The dancer in The Much-Vaunted Air is portrayed in profile ready and waiting in the wings, his arms bent at the elbows and his resolute gaze fixed on the proscenium, just outside our field of view. The off-stage space in the painting is largely nondescript, the floor and walls are delineated roughly with gestural swaths of peach, black, blue, and lavender paint, unresolved passages that evoke the canvases of Édouard Manet. On the left side is the stage’s golden yellow curtain, and behind the dancer to the right, his shadow is cast on the wall from theatrical lighting that causes his legs to glow. Dancers recur as a motif throughout Yiadom-Boakye’s work, and the composed elegance of these figures in her works recall Edgar Degas’s ballerinas. Yiadom-Boakye has said that she seeks to “make people intelligible through paint.” “Although they are not real I think of them as people known to me,” the artist has said. “They are imbued with a power of their own; they have a resonance—something emphatic and otherworldly. I admire them for their strength, their moral fiber.” Like the other figures in Yiadom-Boakye’s paintings, the dancer in The Much-Vaunted Air is at ease, a political and reparative gesture toward representing black subjects as they might be in the world.

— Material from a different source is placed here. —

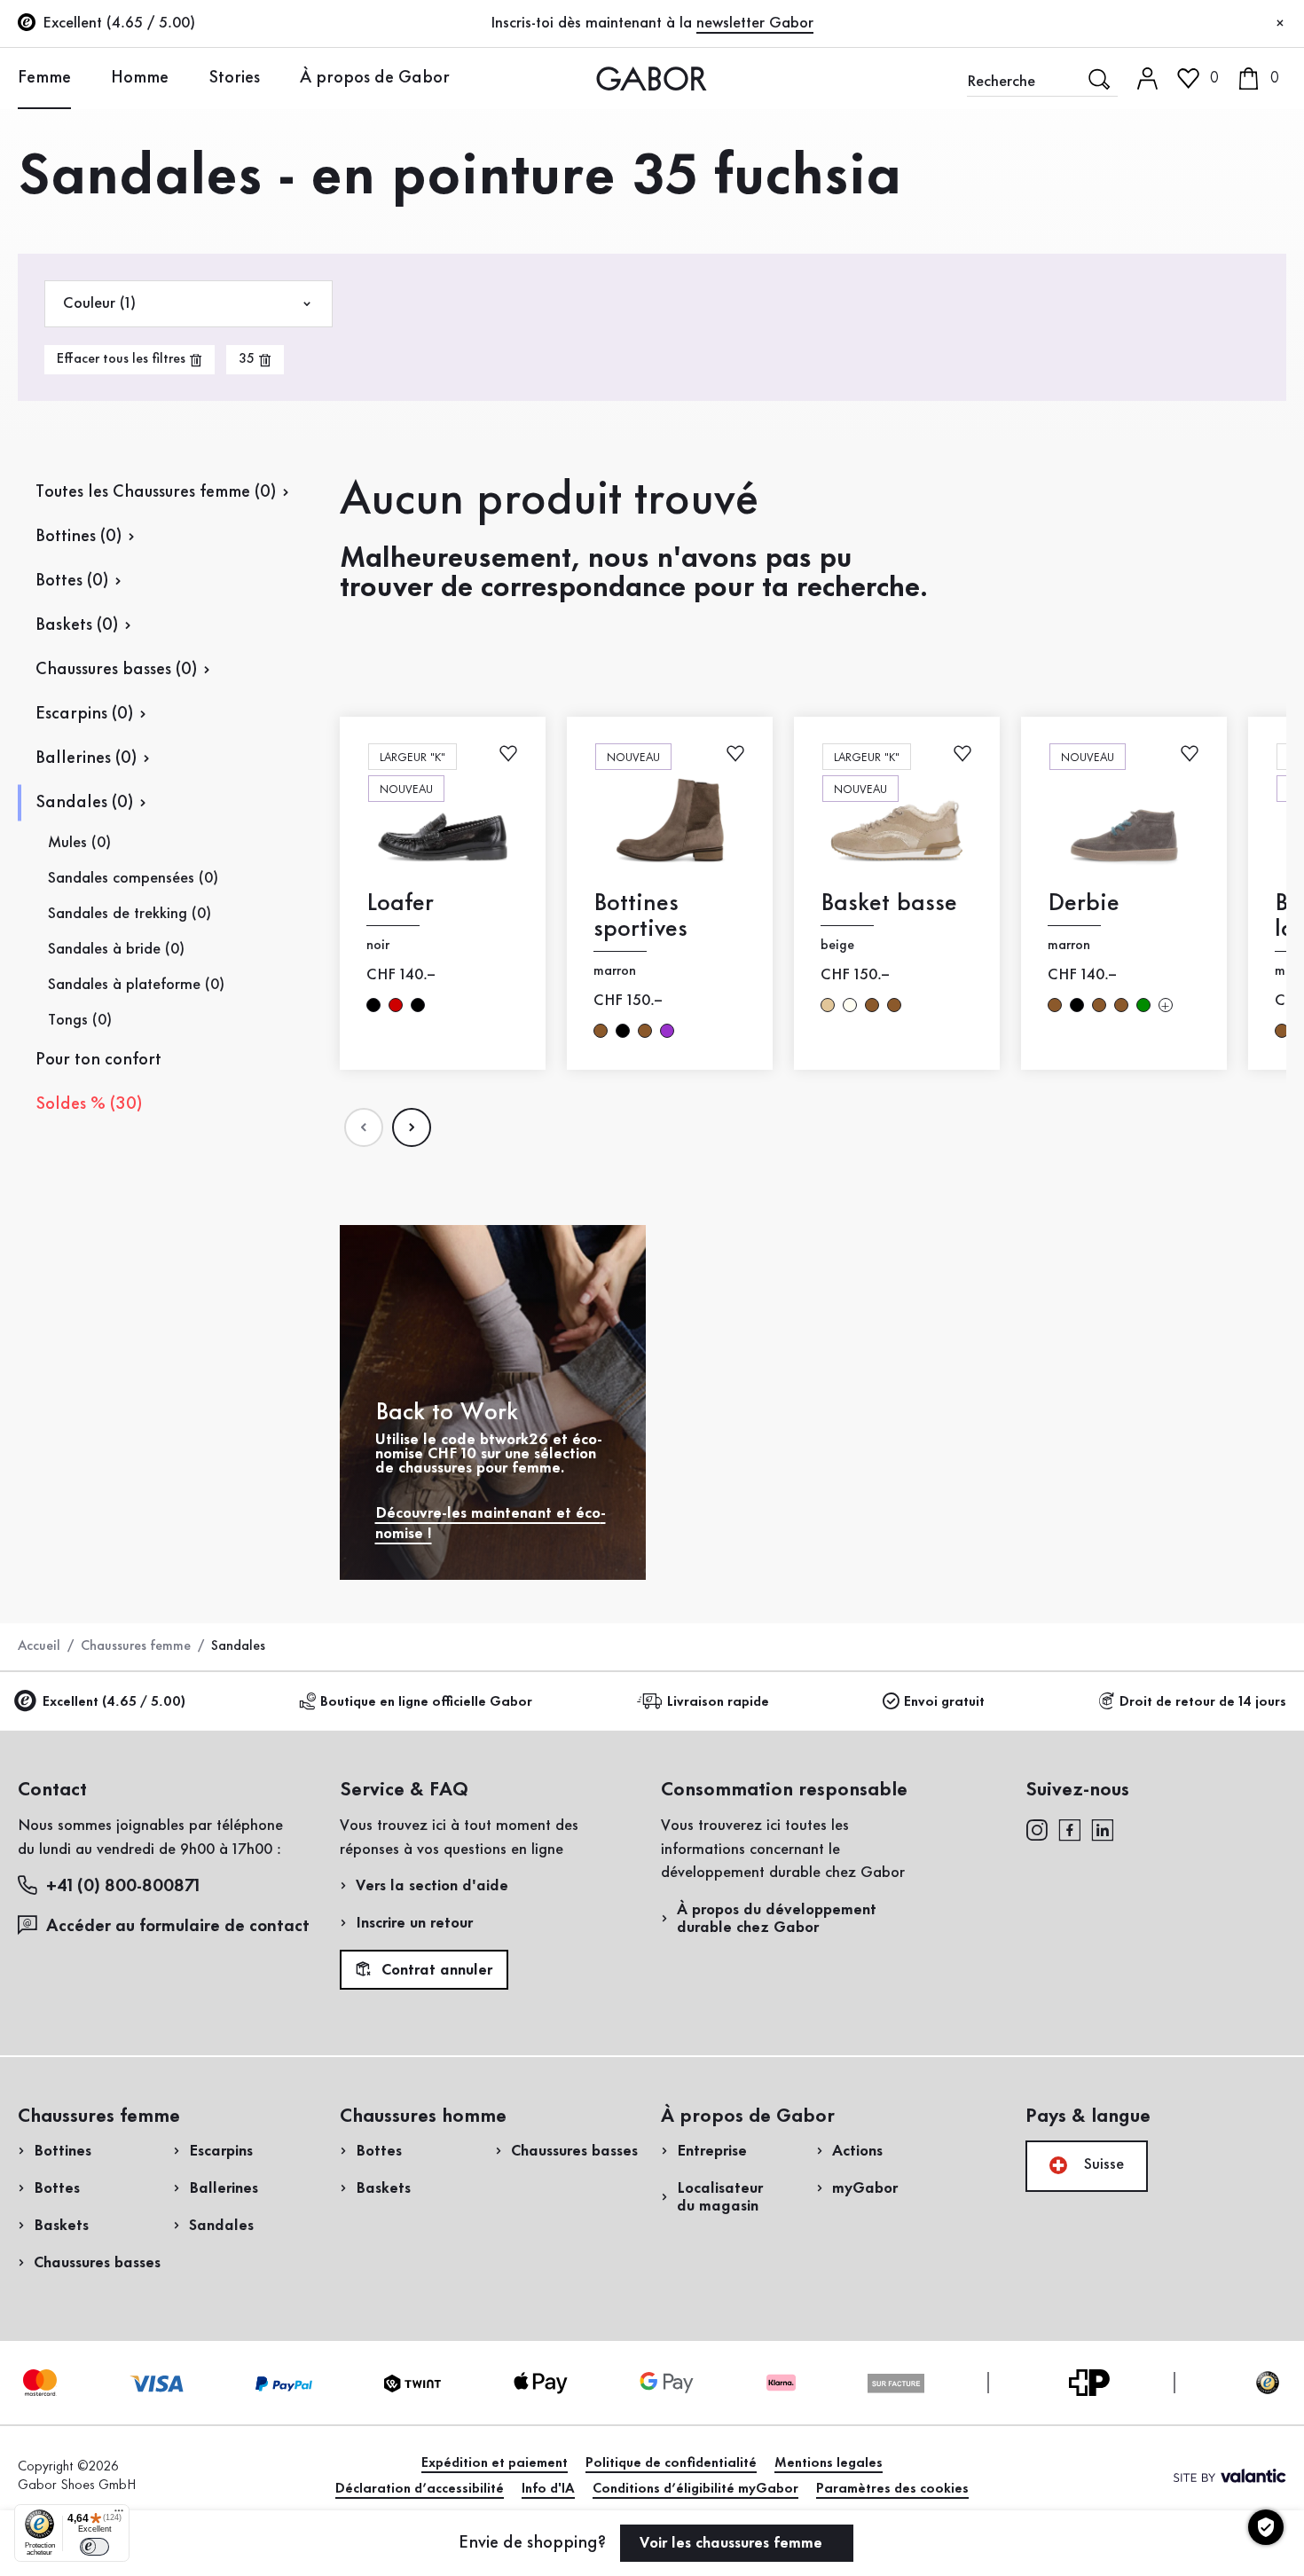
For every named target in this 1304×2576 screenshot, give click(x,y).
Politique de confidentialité (671, 2463)
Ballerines (223, 2188)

The Much-Vaunted Air joins important works in the collection by Henry Taylor, Lorna Simpson, Steve McQueen, and Ellen Gallagher that deal with black identity and the politics of representation. Yiadom-Boakye’s unique take on figurative painting and portraiture adds to the depth of the museum’s holdings of that genre of painting, including key works by Marlene Dumas, Chantal Joffe, Alice Neel, and Lisa Yuskavage.